Developing the show's dialogue style was a challenge rife with surrealistic moments. DeKnight recalls the show's historical consultants sending him a two-page document on which profanities would have been in use during the era, and he also ran up against a network wanting to be edgy...but not too edgy. "There are certain words they've given me a limit on," says DeKnight. "I've got a two-cunt limit, which is one of the funniest notes I've ever gotten." Despite a whole new toy box of vocabulary to play with inside the cable landscape, DeKnight is still very particular about how profanity is used on the show, and also who uses it. While many an f-bomb is dropped over the course of the season, he points out that Spartacus never once says it. Rather than just being scattershot, the harsh dialogue is used consistent with character. "I think the one that curses most is Batiatus, played by John Hannah," says the writer. "He's a Roman, but he's a guy in the middle. He's a businessman on hard times. He wants to be one of the elite, but he's not. He's a little more coarse."
Having come up working with and learning from Joss Whedon on Buffy the Vampire Slayer, Angel, and Dollhouse, DeKnight has nothing but praise for his mentor. "Joss has an incredible ability to develop characters that are phenomenal and engaging. He also has an incredible ability to slip in something extremely serious in the funniest of moments, or something extremely funny in the most serious of moments." He also cites one important Whedon truism he has applied to Spartacus: if anyone's ever happy, bad things are about to happen. With a show where dialogue is so important and given so much thought, DeKnight says he remembers one of the first things Whedon ever taught him on the subject. After handing in his very first script on Buffy, Whedon told him he was trying a little too hard on the dialogue. "He read it and said, 'Some of this dialogue is so fancy it speaks itself.' And he told me two words I'll never forget: clarity and emotion above all else. It's all about people's desires and fears and what they want. That's what drives the show."
Perhaps the most important lesson he took away from Whedon now that he's running his own show is to create a relaxed and fun environment inside the writers' room. "I've been in writers' rooms where it's like a death sentence. Nobody feels like they can relax and be themselves and express their ideas.

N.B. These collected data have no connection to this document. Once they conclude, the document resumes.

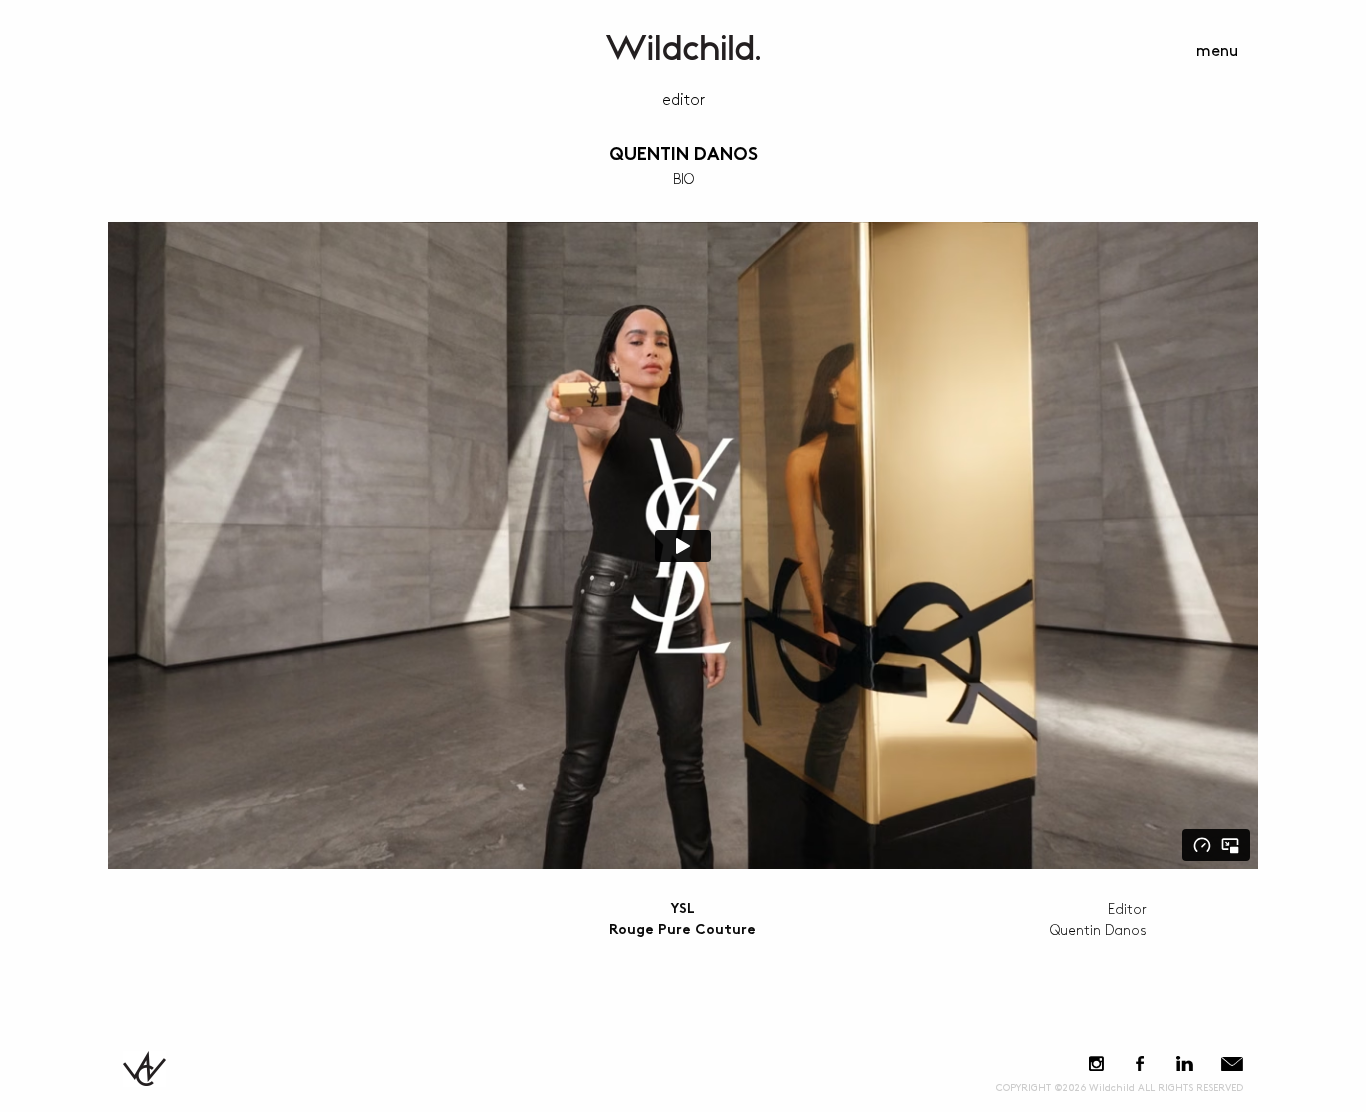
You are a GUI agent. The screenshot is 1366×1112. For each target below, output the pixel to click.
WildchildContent (683, 47)
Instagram (1096, 1063)
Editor (683, 100)
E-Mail (1232, 1063)
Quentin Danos (683, 155)
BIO (683, 179)
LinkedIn (1184, 1063)
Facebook (1139, 1063)
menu (1217, 51)
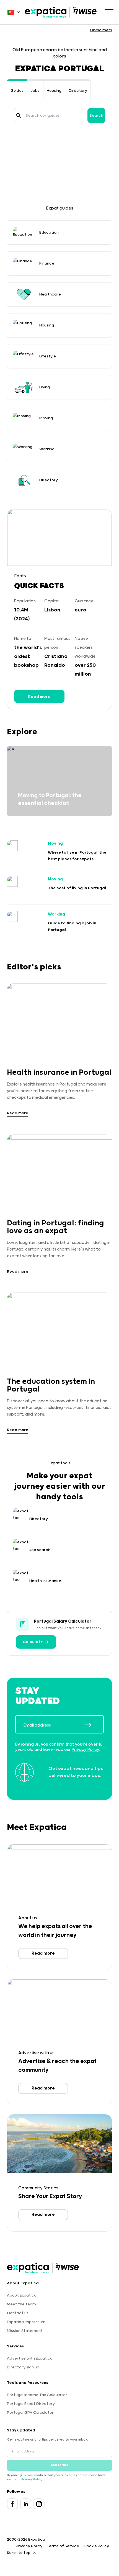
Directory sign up (23, 2367)
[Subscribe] (94, 1725)
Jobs (35, 90)
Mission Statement (25, 2331)
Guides (17, 90)
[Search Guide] (18, 115)
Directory (78, 90)
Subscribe (59, 2465)
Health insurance (45, 1581)
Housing (54, 90)
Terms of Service (63, 2546)
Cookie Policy (96, 2546)
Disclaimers (101, 30)
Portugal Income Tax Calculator (37, 2395)
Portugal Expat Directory (31, 2404)
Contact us (18, 2313)
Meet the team (21, 2304)
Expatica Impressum (26, 2322)
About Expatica (22, 2295)
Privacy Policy (85, 1749)
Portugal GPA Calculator (30, 2412)
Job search (39, 1550)
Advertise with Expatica (30, 2358)
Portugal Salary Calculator (62, 1621)
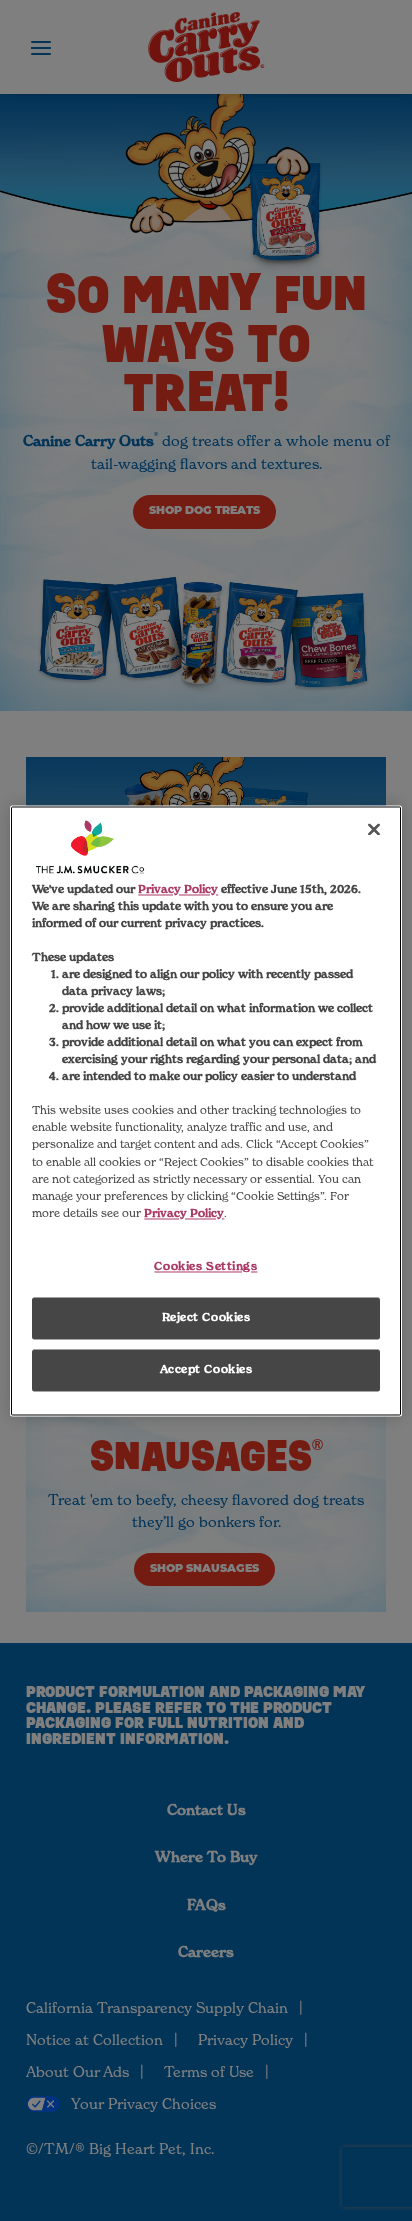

I want people to feel like they can throw out the most ridiculous, horrible idea ever, and nobody's going to get upset. There may be some good-natured ribbing, but I make it clear to my writers, they're more than welcome to rib me as well. We're all equal in the room."
When asked what he looks for when hiring new writers, DeKnight repeats an old adage taken to heart by every writer worth their salt: you've got 10 pages to wow him. "What I look for is writing that excites me," he says. Staff writer Miranda Kwok was hired off a House spec script she wrote. "I don't care what genre it is," says DeKnight. "It can be a procedural, it can be a fantasy, it can be sci-fi, as long as it's well done and has engaging dialogue and characters."
David Wharton is the managing editor of CS Weekly and a contributing editor of Creative Screenwriting. He would like any cross-wielding Romans to know that he is most definitely not Spartacus.